Stern rejects these charges and sees no conflict of interest in taking the position at Columbia University, which is funded by Ron Perelman, with whom Stern is criticized for negotiating employer-friendly deals.
“He gives a grant. Someone funds the position. They don't pay you to speak. I don’t think it’s unusual for people in academia to have titles related to donors. That’s just the nature of academia,” says Stern. “I am trying to look at what is being done around the country from Berkeley on income inequality and Harvard on labor markets and see if there is a gap Columbia can fill. I am also trying to stimulate a discussion about economic policies.”
Stern also dismisses charges of having a conflict of interest for taking a position on the board of SIGA. “I don't work at SEIU anymore," Stern says. "I think the company, SIGA, which has invented the cure for smallpox, has a successful role in life. As a person who watched all of our healthcare workers have anxiety about smallpox vaccines, it’s a pretty good advance.”
As for the charges that he negotiated sweetheart deals with Perelman's company, Stern says, “I would say that almost every major private equity firm would violently disagree and say that SEIU was built to hold corporate America accountable."

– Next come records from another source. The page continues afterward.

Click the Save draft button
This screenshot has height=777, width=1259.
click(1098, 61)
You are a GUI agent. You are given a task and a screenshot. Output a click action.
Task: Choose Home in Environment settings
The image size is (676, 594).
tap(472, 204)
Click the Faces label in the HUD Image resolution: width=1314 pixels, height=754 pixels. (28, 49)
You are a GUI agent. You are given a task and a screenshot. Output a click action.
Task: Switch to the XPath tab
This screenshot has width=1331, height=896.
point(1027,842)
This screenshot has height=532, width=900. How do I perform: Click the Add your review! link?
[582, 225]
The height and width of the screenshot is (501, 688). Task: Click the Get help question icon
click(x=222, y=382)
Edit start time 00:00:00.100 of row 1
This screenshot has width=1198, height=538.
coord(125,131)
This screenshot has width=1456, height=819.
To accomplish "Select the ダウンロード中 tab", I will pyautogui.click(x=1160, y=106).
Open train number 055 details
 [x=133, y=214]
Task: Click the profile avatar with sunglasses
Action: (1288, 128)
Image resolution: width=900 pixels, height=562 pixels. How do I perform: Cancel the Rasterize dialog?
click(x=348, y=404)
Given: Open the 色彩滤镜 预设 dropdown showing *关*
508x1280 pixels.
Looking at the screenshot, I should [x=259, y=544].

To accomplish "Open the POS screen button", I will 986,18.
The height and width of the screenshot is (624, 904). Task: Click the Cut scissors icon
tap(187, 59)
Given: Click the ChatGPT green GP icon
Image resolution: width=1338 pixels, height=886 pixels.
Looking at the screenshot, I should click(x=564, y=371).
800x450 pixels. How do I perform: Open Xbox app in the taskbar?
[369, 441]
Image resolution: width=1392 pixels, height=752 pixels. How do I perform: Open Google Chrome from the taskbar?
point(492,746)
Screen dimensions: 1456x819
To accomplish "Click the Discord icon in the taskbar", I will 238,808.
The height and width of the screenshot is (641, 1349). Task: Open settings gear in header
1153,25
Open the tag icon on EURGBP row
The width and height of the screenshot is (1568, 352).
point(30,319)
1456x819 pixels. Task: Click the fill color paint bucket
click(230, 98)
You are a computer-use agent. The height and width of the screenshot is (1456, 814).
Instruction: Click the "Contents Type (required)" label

With regards to the crticism he faces, Stern says, "Life is not about everybody agreeing. I am involved in stimulating a bunch of work on the future of work and the labor movement.”
Stern is correct that not everyone agrees with that assessment. Says Borsos, “I am not sure anyone trusts the Ron Perelman Professor of Business to advocate the union agenda. I wouldn't even call him a labor leader at this point because no one views him as a labor leader except big business.”